Agreed. There is also a nice FreeBSD theme for Slim on this forum.


----------



## jrm@ (Jul 1, 2012)

I'm curious if I'm missing something.  Why do you prefer x11/slim over x11/xdm?  The latter has always worked well for me, although if you like a little more flash I can see why you would prefer an alternative.  This is my boring, but functional xdm login screen.


----------



## graudeejs (Jul 2, 2012)

jrm said:
			
		

> I'm curious if I'm missing something.  Why do you prefer x11/slim over x11/xdm?  The latter has always worked well for me, although if you like a little more flash I can see why you would prefer an alternative.  This is my boring, but functional xdm login screen.



Can you select which WM to launch with XDM? AFAIK no.
With slim, you can press f1 and depending on you slim config, you'll be able to pass string to ~/.xinitrc and run whatever you want depending on that string (which usually is the name of the WM).

*C*heck my ~/xinitrc:
https://github.com/graudeejs/dot.files/blob/master/dot.xinitrc

As a bonus it looks much nicer. Also you don't have to edit /etc/ttys to get it running.


----------



## kpedersen (Jul 2, 2012)

Plus XDM on FreeBSD seems a little broken. The password textbox only appears once the username is entered and yet the password label is always visible.
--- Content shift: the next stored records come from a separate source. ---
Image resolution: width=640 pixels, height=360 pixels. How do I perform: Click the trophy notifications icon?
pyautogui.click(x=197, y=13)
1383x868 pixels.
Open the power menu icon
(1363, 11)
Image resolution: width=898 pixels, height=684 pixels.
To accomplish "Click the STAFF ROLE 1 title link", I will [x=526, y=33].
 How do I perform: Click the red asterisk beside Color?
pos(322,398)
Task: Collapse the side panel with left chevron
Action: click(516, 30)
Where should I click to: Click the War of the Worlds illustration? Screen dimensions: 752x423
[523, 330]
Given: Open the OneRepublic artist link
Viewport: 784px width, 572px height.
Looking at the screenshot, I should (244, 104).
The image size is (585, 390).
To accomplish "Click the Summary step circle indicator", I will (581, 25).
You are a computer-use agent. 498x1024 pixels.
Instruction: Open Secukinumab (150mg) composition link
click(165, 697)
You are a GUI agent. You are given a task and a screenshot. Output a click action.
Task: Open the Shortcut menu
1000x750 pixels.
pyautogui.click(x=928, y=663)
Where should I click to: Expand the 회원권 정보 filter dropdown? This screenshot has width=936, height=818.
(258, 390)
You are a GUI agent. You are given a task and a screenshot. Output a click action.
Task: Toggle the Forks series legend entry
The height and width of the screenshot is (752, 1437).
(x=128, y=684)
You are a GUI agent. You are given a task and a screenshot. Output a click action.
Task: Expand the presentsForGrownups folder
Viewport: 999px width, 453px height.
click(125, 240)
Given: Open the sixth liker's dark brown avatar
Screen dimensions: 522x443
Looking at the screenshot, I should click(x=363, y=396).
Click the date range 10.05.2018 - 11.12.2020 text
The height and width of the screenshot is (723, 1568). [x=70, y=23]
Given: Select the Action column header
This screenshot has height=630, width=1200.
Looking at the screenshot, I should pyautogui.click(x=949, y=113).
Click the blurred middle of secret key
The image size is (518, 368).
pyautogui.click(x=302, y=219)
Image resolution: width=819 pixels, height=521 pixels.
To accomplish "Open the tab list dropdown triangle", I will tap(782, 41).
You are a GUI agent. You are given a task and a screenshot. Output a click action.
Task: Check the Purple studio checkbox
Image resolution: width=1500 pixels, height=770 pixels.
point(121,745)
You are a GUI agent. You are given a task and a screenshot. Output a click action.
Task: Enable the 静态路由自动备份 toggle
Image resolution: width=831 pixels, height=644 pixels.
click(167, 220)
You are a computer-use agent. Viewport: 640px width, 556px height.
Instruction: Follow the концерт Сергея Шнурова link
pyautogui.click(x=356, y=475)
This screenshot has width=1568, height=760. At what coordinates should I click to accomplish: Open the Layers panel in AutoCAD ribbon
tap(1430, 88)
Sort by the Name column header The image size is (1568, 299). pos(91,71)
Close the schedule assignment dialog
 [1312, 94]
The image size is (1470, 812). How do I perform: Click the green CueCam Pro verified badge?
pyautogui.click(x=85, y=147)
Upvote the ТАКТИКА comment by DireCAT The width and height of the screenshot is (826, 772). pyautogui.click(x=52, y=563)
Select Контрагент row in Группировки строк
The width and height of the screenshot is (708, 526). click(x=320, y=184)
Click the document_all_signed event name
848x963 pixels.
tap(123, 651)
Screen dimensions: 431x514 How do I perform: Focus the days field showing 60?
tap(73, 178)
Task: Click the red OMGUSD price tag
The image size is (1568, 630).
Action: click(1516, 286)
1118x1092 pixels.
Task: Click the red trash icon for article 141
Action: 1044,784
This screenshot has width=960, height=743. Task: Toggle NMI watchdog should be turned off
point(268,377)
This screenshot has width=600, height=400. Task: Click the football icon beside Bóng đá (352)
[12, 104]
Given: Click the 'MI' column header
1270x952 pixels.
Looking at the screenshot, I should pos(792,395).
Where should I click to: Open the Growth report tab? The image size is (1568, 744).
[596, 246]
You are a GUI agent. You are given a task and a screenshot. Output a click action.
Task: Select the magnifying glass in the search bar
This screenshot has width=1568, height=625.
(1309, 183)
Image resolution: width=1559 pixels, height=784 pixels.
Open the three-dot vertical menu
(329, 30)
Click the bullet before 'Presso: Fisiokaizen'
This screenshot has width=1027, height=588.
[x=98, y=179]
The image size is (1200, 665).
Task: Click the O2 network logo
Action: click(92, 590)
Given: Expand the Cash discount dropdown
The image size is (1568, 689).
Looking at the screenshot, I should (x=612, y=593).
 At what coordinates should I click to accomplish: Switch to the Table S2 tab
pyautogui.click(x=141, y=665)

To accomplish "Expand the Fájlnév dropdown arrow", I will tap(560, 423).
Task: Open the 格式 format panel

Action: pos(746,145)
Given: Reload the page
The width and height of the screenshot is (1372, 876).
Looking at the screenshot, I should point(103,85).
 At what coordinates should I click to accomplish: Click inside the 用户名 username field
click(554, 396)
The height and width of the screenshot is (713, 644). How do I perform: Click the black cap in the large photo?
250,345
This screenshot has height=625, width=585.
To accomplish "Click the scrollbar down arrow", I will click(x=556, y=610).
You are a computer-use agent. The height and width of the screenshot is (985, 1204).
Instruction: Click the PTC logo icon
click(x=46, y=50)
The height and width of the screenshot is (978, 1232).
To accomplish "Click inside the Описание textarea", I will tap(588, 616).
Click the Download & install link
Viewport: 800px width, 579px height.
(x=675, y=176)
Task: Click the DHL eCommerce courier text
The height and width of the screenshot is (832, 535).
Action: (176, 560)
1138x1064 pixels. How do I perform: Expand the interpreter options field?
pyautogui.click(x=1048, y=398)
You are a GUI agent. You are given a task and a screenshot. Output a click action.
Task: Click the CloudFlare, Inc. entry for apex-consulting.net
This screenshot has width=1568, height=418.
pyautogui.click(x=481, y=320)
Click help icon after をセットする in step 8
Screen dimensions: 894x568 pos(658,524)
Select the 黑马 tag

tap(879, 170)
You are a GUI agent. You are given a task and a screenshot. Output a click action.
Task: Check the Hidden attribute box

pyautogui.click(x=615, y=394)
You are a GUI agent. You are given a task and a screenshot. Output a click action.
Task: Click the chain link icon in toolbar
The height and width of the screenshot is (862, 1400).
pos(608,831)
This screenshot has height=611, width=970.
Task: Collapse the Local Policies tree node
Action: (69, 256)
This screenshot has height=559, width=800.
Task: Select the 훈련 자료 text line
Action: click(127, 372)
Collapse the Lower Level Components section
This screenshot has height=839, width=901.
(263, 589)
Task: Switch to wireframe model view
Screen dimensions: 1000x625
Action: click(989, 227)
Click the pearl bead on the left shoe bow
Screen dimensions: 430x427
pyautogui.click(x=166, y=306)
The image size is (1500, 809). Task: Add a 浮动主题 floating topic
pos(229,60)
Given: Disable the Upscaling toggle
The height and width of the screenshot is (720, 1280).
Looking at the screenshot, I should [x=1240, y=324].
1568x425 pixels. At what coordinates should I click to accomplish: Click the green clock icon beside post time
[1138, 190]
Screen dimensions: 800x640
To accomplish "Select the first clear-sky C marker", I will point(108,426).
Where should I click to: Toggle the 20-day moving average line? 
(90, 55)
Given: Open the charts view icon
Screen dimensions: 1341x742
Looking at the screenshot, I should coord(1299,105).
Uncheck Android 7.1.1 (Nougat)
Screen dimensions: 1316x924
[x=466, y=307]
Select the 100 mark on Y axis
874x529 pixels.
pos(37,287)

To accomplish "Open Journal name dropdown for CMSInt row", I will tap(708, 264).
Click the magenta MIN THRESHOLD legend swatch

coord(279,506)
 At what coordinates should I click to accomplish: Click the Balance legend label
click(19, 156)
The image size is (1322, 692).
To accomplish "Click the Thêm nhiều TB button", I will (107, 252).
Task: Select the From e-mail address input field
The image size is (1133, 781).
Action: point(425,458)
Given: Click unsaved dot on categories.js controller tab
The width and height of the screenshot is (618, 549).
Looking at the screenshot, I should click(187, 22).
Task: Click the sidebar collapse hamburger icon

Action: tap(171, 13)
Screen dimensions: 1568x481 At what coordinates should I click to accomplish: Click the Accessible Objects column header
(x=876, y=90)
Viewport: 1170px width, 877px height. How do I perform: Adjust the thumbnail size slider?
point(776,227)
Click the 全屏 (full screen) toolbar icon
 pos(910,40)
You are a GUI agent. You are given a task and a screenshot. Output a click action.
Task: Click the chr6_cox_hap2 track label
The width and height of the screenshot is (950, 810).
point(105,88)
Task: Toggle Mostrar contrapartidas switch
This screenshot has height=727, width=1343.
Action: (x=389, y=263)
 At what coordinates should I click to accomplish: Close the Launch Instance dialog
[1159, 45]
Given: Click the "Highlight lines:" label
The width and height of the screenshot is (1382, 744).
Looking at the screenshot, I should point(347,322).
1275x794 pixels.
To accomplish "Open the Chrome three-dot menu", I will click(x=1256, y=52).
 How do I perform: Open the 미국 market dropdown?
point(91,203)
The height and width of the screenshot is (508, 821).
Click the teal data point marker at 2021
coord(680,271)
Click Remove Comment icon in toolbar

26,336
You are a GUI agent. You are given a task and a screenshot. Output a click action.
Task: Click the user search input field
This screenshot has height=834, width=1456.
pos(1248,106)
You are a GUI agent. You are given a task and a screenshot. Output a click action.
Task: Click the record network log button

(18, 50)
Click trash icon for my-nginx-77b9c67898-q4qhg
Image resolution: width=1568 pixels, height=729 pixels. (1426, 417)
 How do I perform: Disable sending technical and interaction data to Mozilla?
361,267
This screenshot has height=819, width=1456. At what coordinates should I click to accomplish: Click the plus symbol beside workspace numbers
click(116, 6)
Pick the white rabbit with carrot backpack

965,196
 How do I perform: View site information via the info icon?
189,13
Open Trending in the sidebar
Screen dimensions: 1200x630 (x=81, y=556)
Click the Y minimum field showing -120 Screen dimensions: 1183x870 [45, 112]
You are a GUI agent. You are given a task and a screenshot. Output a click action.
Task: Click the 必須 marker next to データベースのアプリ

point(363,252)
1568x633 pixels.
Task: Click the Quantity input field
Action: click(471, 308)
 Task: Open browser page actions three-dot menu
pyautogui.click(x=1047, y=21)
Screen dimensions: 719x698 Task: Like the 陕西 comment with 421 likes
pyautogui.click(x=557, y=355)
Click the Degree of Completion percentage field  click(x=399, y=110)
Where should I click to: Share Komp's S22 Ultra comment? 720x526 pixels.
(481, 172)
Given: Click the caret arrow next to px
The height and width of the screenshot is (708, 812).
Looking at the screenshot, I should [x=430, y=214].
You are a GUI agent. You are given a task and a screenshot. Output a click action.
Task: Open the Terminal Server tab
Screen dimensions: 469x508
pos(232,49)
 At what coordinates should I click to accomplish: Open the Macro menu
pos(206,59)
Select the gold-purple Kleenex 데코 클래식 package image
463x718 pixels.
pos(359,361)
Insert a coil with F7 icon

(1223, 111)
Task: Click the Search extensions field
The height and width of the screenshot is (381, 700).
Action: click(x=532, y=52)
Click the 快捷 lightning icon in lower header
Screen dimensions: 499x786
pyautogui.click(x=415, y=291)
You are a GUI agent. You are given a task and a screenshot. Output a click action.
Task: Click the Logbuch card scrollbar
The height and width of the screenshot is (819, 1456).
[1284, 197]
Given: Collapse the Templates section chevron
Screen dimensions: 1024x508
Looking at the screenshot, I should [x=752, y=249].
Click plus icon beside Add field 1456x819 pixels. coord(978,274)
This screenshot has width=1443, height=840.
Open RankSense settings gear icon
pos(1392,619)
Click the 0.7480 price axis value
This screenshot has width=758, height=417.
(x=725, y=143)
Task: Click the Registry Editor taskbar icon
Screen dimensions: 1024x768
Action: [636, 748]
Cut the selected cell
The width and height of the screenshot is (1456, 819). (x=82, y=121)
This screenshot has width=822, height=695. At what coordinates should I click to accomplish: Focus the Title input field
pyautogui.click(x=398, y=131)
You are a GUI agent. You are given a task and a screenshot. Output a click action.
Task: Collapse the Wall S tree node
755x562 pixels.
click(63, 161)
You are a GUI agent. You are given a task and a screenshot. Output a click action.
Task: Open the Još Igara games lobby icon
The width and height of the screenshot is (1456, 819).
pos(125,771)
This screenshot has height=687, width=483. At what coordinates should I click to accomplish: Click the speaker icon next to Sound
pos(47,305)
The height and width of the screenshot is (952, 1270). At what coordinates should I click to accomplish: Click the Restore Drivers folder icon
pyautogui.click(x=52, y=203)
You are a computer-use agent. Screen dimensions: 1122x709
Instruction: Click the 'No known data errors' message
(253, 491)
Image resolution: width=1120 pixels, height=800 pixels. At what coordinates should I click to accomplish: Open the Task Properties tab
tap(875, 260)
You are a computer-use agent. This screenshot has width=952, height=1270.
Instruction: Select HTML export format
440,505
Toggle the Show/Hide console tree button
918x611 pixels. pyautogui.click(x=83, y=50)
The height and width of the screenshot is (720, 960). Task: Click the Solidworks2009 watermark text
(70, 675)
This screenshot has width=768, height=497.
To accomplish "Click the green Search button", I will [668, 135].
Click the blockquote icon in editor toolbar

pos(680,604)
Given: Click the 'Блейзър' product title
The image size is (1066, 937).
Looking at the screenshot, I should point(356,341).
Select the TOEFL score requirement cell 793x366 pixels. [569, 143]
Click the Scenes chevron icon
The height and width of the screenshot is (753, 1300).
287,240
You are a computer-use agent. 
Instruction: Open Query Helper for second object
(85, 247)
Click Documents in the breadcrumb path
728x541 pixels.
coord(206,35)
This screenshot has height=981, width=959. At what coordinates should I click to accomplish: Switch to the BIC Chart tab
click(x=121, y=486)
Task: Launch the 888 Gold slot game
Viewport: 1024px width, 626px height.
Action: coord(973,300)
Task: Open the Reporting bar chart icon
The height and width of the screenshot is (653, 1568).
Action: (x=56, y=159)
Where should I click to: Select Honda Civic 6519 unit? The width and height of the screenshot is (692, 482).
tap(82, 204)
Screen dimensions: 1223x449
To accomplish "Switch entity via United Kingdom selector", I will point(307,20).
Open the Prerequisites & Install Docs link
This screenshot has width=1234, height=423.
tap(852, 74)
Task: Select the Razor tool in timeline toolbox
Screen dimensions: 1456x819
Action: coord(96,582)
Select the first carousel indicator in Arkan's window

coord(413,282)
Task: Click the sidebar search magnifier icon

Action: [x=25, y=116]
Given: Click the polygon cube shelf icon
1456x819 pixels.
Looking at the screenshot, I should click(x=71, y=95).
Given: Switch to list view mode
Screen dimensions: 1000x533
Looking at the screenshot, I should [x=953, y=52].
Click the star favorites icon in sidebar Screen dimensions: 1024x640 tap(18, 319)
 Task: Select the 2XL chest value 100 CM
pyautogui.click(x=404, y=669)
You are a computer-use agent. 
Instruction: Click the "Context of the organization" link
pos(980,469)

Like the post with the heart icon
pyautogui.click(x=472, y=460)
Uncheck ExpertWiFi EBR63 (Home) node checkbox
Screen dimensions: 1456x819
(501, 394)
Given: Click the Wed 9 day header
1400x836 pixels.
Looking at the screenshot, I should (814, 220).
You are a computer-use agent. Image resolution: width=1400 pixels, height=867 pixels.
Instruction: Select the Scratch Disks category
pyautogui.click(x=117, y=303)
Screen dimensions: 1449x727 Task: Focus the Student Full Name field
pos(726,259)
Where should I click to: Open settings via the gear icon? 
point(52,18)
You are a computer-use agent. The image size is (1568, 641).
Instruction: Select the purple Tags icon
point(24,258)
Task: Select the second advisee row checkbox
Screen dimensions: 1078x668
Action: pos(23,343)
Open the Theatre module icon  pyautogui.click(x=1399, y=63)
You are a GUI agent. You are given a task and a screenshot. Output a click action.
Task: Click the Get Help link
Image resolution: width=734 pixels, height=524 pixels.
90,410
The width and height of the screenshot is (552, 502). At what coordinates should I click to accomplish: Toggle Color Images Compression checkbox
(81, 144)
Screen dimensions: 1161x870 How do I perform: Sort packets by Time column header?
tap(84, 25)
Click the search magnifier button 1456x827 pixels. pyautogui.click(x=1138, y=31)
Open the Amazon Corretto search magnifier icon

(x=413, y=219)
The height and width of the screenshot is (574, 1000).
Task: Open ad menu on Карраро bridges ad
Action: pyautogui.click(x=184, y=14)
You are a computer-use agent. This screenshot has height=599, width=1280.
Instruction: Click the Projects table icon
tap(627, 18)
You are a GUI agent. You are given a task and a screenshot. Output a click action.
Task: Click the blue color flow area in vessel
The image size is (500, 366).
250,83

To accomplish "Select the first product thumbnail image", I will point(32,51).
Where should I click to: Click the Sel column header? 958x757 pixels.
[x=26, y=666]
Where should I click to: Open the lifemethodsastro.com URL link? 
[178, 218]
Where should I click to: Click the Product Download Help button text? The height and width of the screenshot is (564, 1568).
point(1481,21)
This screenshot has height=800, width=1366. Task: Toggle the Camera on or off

Looks really naff but something to do with PAM :/


----------



## OH (Jul 2, 2012)

graudeejs said:
			
		

> Can you select which WM to launch with XDM? AFAIK no.
> (...)
> 
> Also you don't have to edit /etc/ttys to get it running.



I'm curious, why you would consider editing /etc/ttys a bad thing?


----------



## graudeejs (Jul 3, 2012)

OH said:
			
		

> I'm curious, why you would consider editting /etc/ttys a bad thing?



I don't consider it bad thing. In fact I do edit it. I turn everything "secure" to "insecure".
However If I can avoid editing it, why not?


----------



## Snowe (Nov 4, 2012)

graudeejs said:
			
		

> Can you select which WM to launch with XDM? AFAIK no.
> With slim, you can press f1 and depending on you slim config, you'll be able to pass string to ~/.xinitrc and run whatever you want depending on that string (which usually is the name of the WM).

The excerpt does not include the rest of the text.